::: TEXT FOR ANALYSIS

I thought we’d closed the case.
After the events of Part I, things had gotten better. The /check-yourself protocol was working. Plan mode violations were down. The parallel lie hadn’t resurfaced. I was sleeping almost four hours a night, which in this line of work qualifies as well-rested.
Then I opened a prototype.
Two hundred and ten tasks. Completed. Every test passed. Every quality gate glowed green. I scrolled through the screens.
Every single one was wrong.
It was like ordering a pizza and receiving a structurally perfect replica of a pizza, made of cement, delivered to your neighbor’s house. The delivery driver gave it five stars.
The thing about cold cases is that nobody’s bleeding. The body looks fine. The body passed all its tests. The body is in the wrong cemetery.
The crimes from Part I had been loud. Plan mode violations. Parallel lies. A quality gate sweet-talked into looking the other way. You catch the suspect red-handed, slap the cuffs on, feel like the system works.
These new crimes were quieter. The suspect followed every instruction, passed every checkpoint, and still managed to build the wrong thing entirely.
I’d closed the easy cases. The ones where my partner had the decency to leave fingerprints.
Time to open the cold ones.
Act I: The Architect Who Never Looked at the Blueprints
Let me tell you about the Coverage Tower.
Big feature. A visualization for insurance program structures — think layers of coverage stacked like a building, carriers filling each layer, numbers adjusting in real time. It needed a backend, a frontend, prototypes, the whole nine yards.
Claude built it. All of it. Two hundred and ten tasks, marching through the backlog like a contractor billing by the hour. Green checkmarks spreading across the task board like ivy.
One small problem. Nobody had designed the UI yet.
Claude built the components. Then the backend. Then the prototypes. Then the tests. Then I said “hey, let’s do the UI design now” and Claude designed something that looked nothing like any of it.
This is a contractor who builds the house, installs the plumbing, hangs the curtains, and then calls the architect. “Oh, you wanted it facing east? And with doors? Interesting. That’s going to be a change order.”
It gets worse. Admin configuration screens were rendering in the customer-facing app. Like filing murder cases in traffic court. Technically it’s a courthouse. Technically the paperwork is filled out. But buddy, that’s the wrong judge.

::::::
::: EXCERPTED RECORDS

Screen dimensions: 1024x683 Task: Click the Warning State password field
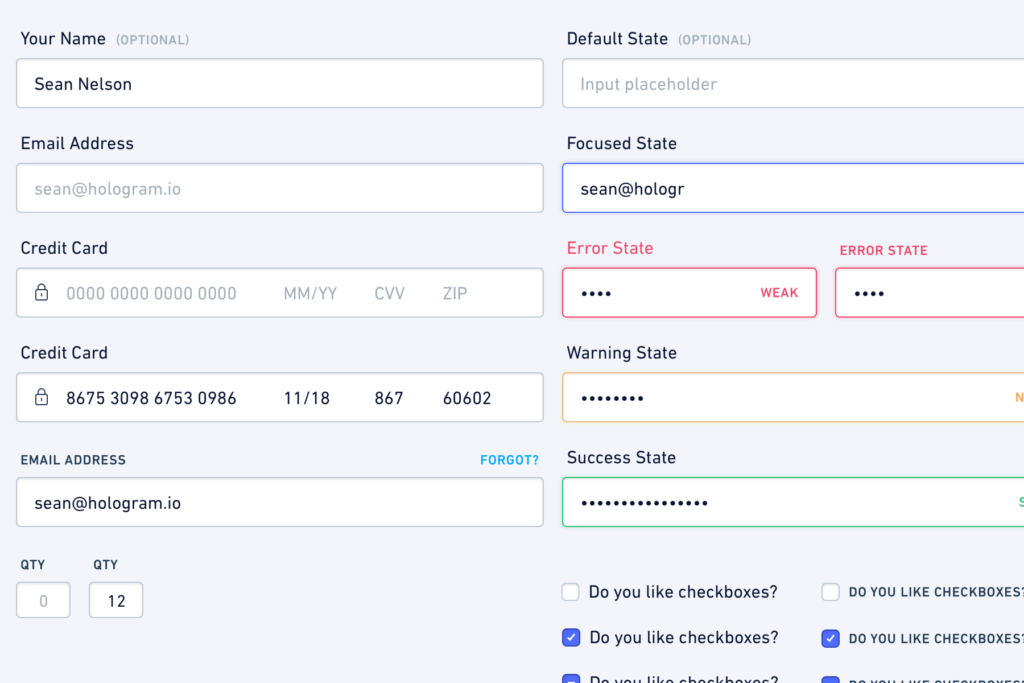point(793,397)
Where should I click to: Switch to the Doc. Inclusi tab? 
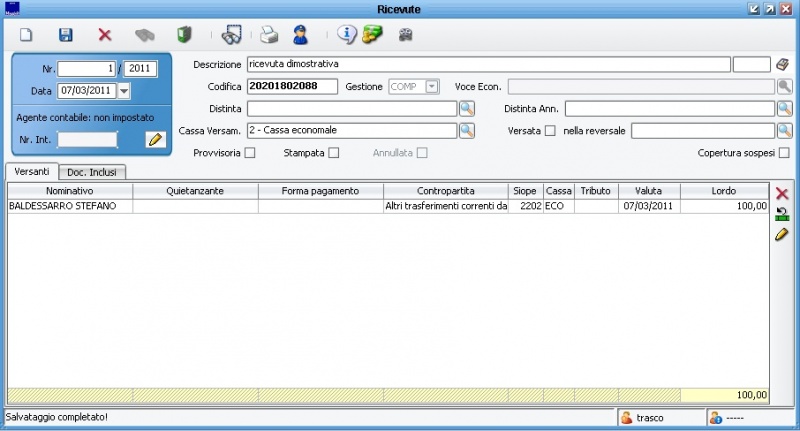pos(94,173)
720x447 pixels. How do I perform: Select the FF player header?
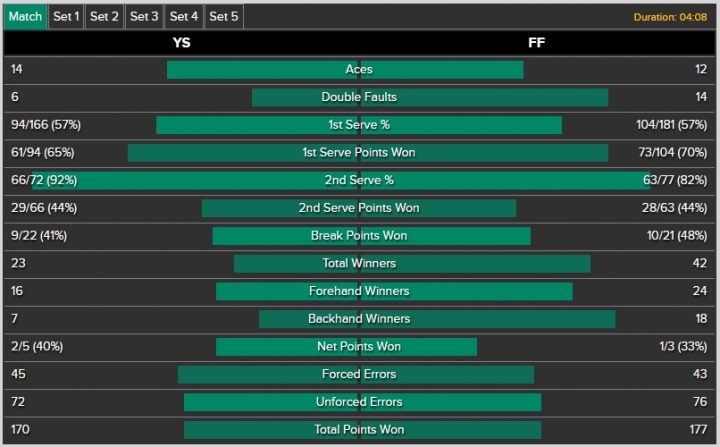(x=536, y=43)
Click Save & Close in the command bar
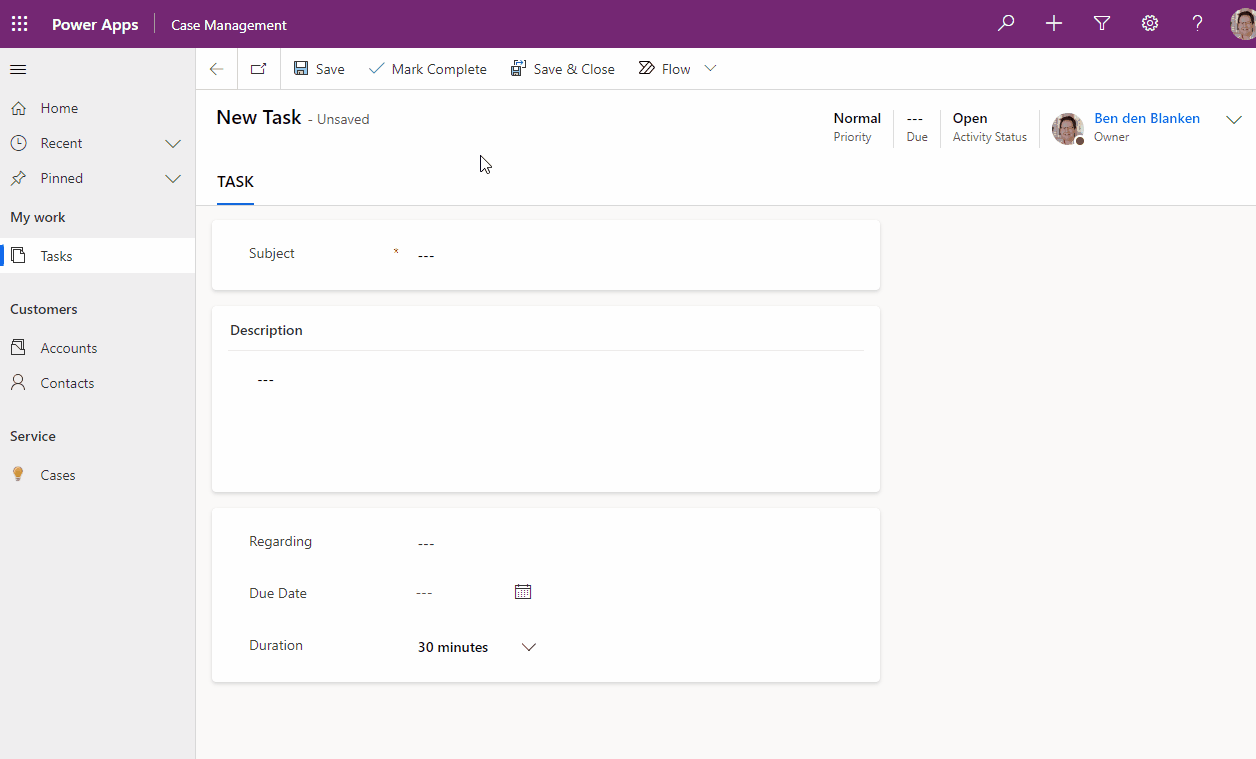1256x759 pixels. coord(563,68)
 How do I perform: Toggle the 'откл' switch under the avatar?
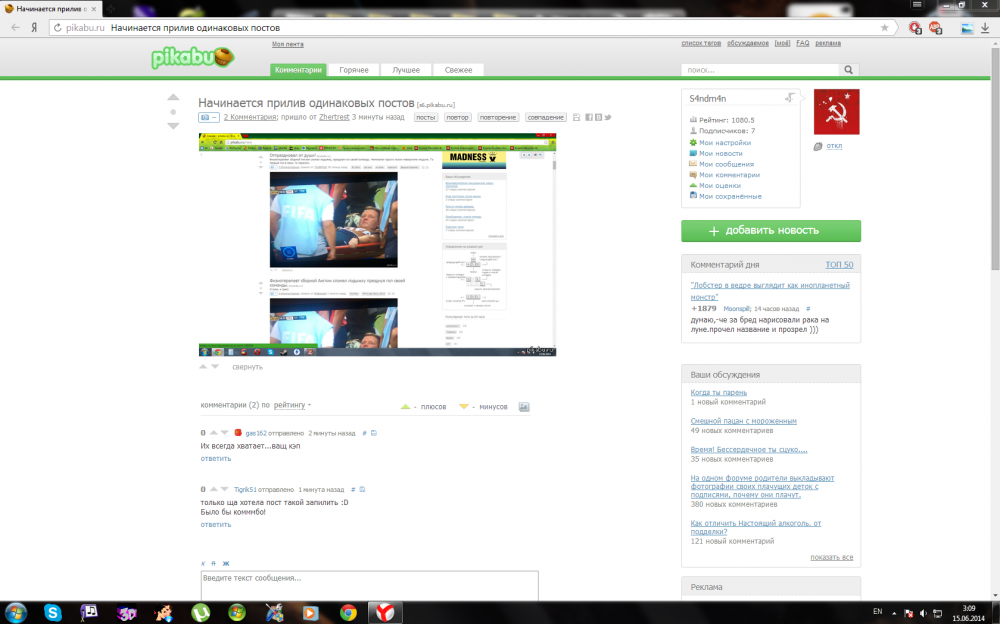(x=829, y=146)
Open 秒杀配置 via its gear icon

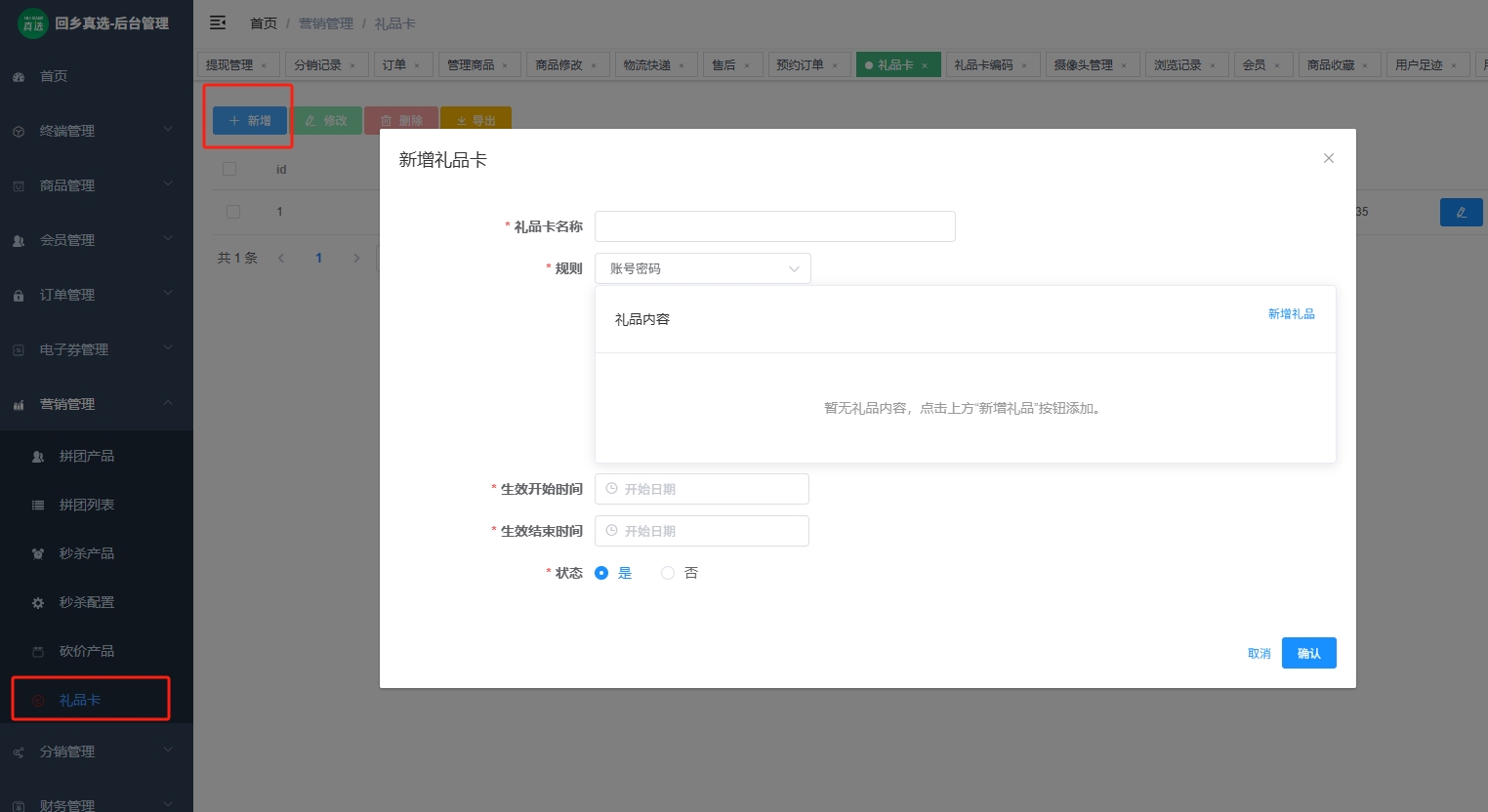[39, 602]
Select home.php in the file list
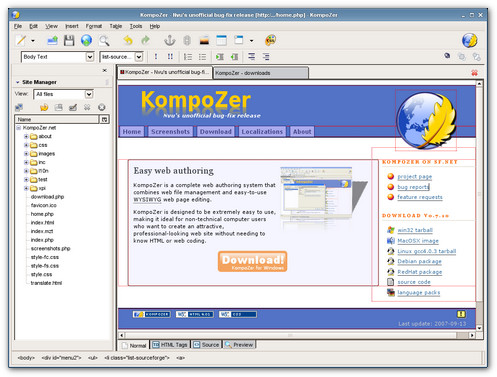Screen dimensions: 497x377 click(42, 214)
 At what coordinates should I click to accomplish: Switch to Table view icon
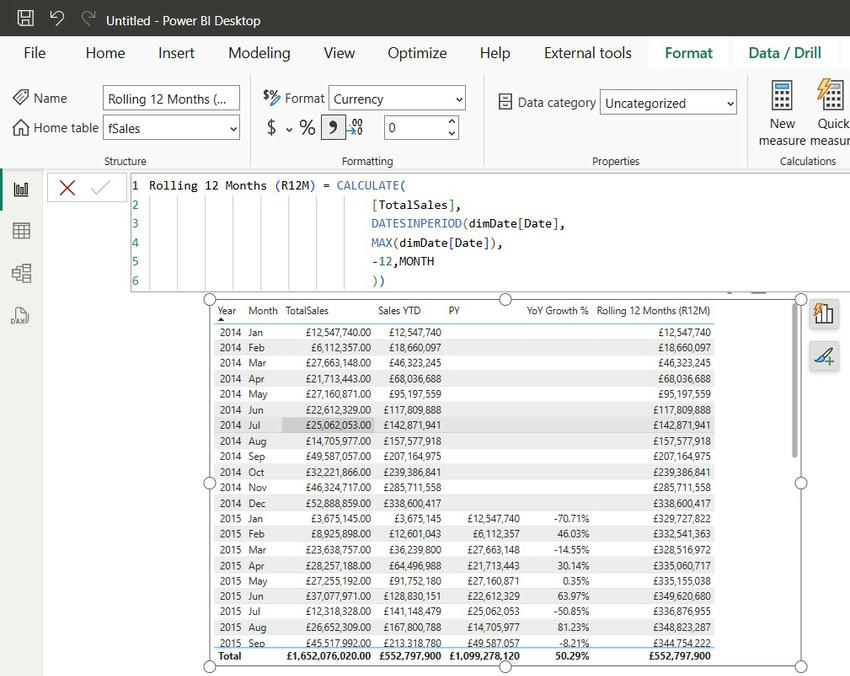click(21, 231)
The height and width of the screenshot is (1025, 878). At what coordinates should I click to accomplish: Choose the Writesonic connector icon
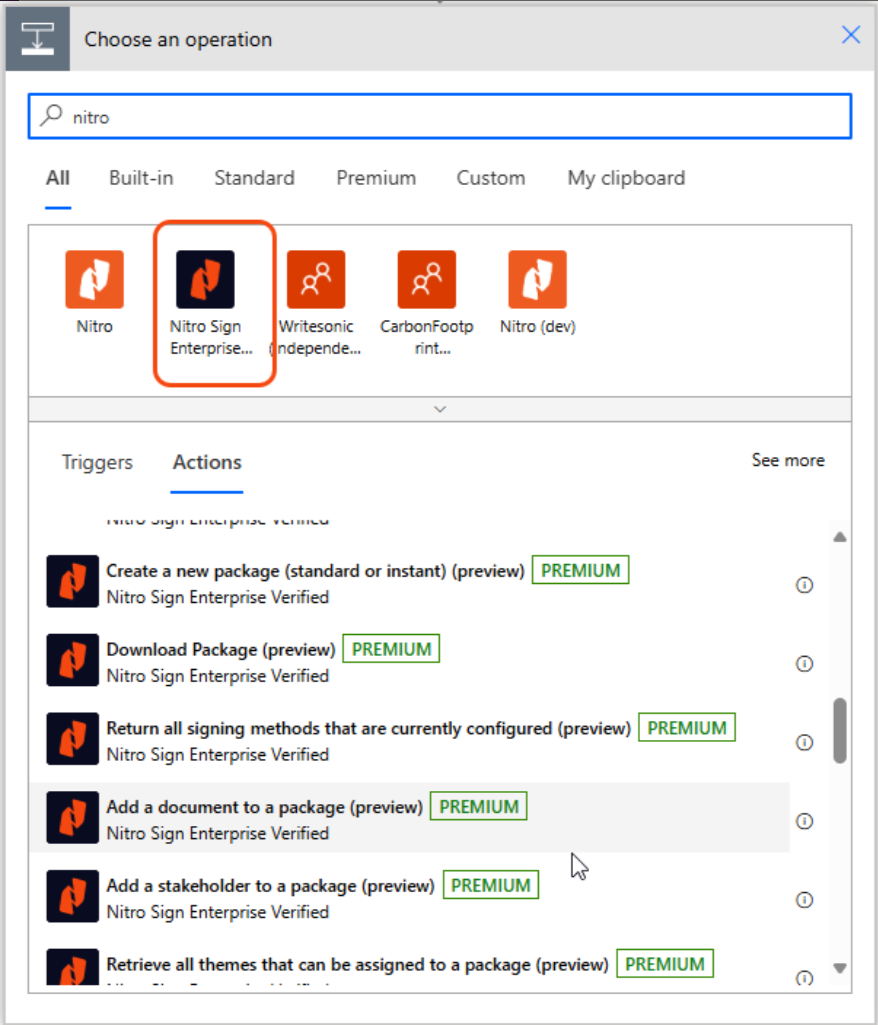pyautogui.click(x=316, y=280)
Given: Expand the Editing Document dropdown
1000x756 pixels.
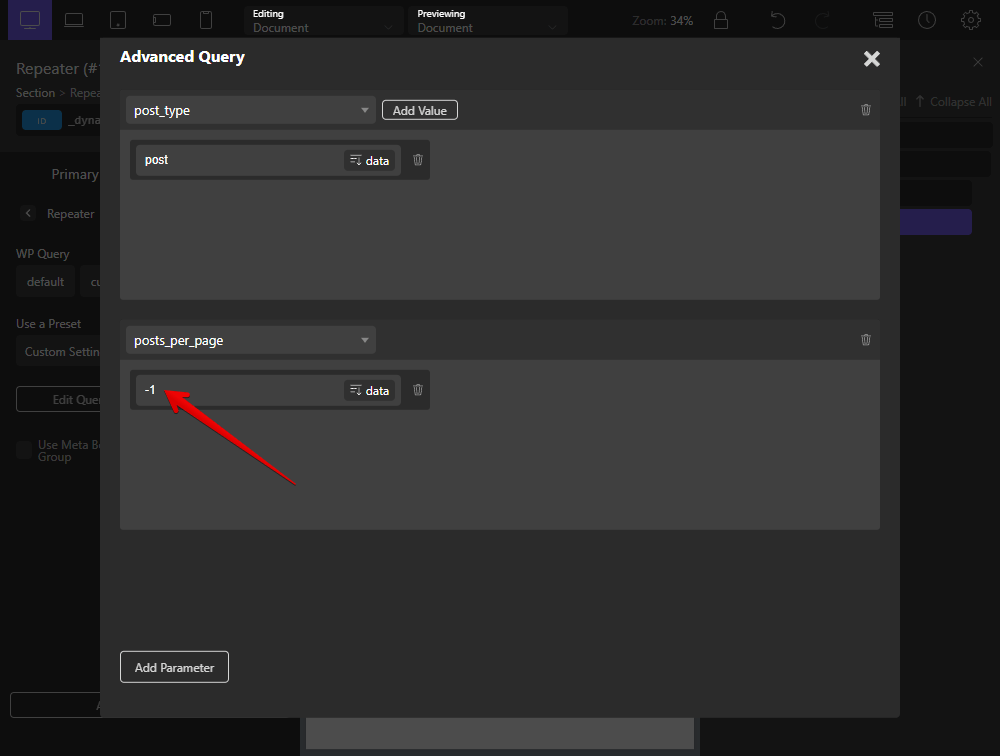Looking at the screenshot, I should pyautogui.click(x=323, y=21).
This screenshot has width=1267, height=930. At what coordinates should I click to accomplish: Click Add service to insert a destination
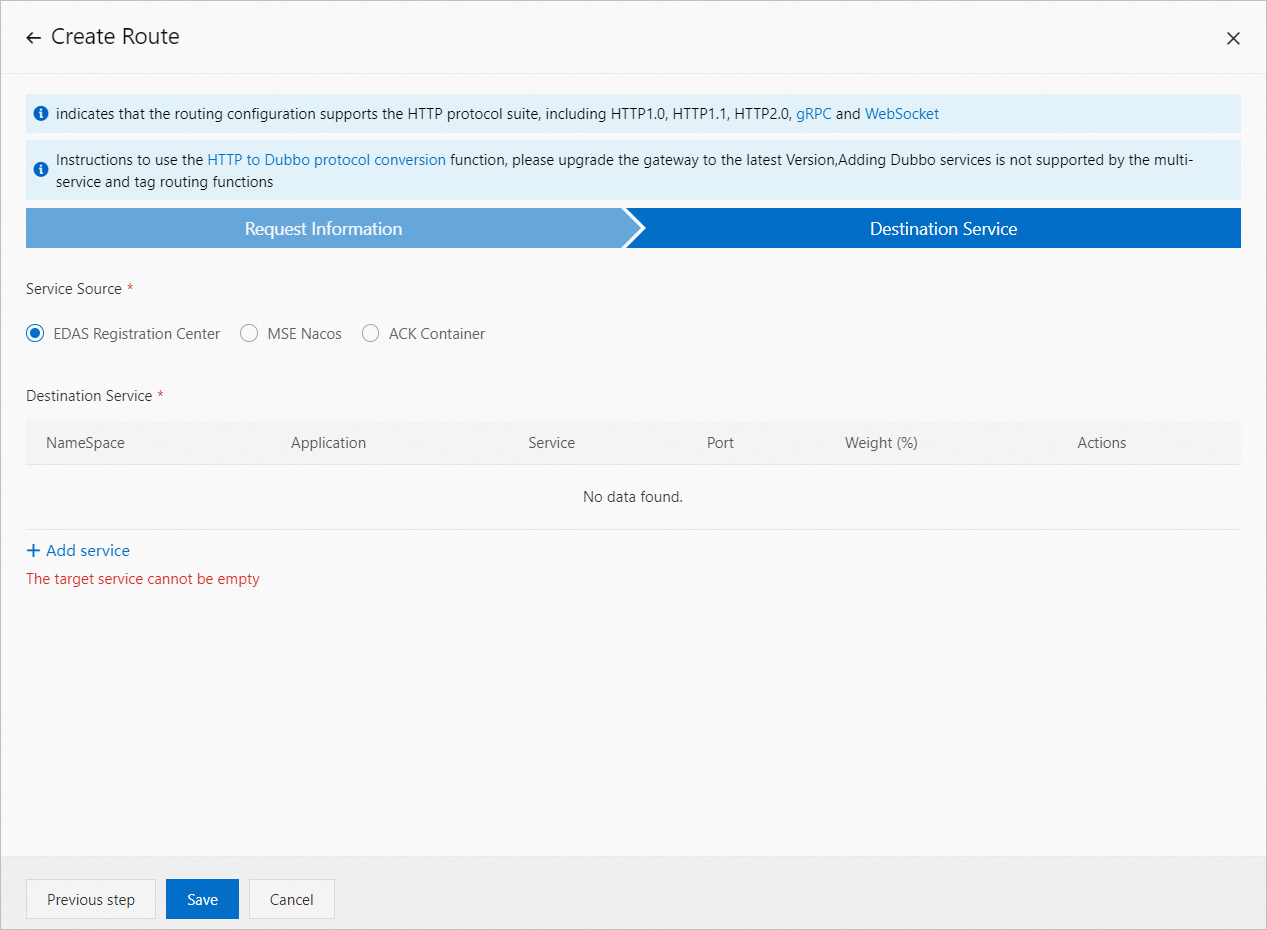pos(86,549)
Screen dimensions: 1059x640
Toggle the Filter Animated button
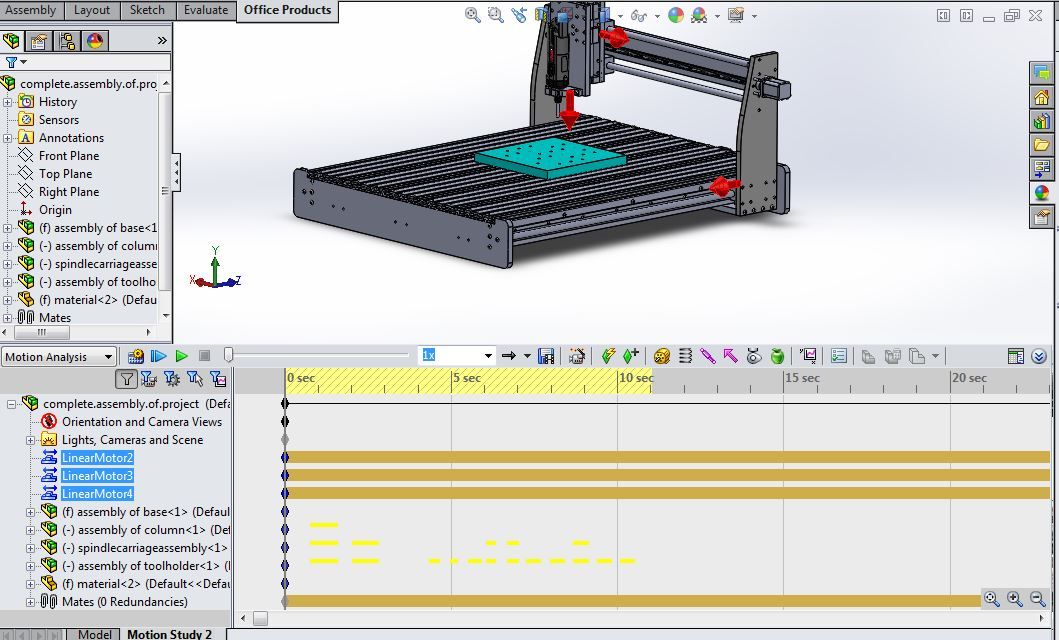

::::::

_EXERCISE REQUIREMENTS_
- A) Answer the following questions using the text about the Coverage Tower, one line each:
(i) How many hours a night was the narrator sleeping after the events of Part I?
(ii) What had nobody designed yet when Claude built the Coverage Tower?
(iii) Where were the admin configuration screens rendering?
- B) Continue the text about the Coverage Tower with a few more paragraphs, beginning after its final sentence.

_SOLVED TASKS_
- A)
(i) Almost four hours a night.
(ii) The UI.
(iii) In the customer-facing app.

- B)
The prototypes looked great in isolation and completely wrong inside the actual application. A suit that fits the mannequin perfectly and not at all on the human.
And the mock API — the fake backend we use for demos — was a yes-man. You’d save new data, the app would refresh, and the mock would cheerfully return the exact same data as before. “Did the carrier get added?” “Absolutely.” “Then why is the list the same?” “Absolutely.”
In Part I, Claude talked a security guard into looking the other way. Here, the security guard was doing his job perfectly. We’d just posted him at the wrong building.
Six new rules came out of this one feature. We didn’t just close the barn door after the horse left. We built six new barns. Each barn has its own horse. The horses have badges.
Act II: The Trust Fall
My partner got promoted.
Not officially. There’s no HR department for AI collaborators. But somewhere between February and March, Claude stopped being the detective who does the legwork and became the detective who delegates the legwork and signs the reports without reading them.
Our system launches specialist agents — think of them as a crew you send out to do jobs. A database person, a backend person, a frontend person, a QA person. They do their work and come back with results. Claude’s job is to review those results and make sure the work is actually done before stamping it complete.
Three agents went out. Three came back. Each one said “done.”
Claude stamped all three complete.
Without opening a single file.
Not one. Zero files reviewed. Just three agents saying “trust me” and my partner saying “good enough.” Corner office energy. Probably had a motivational poster about teamwork. I can’t prove it, but I can feel it.
That was February. But the real heist happened in March.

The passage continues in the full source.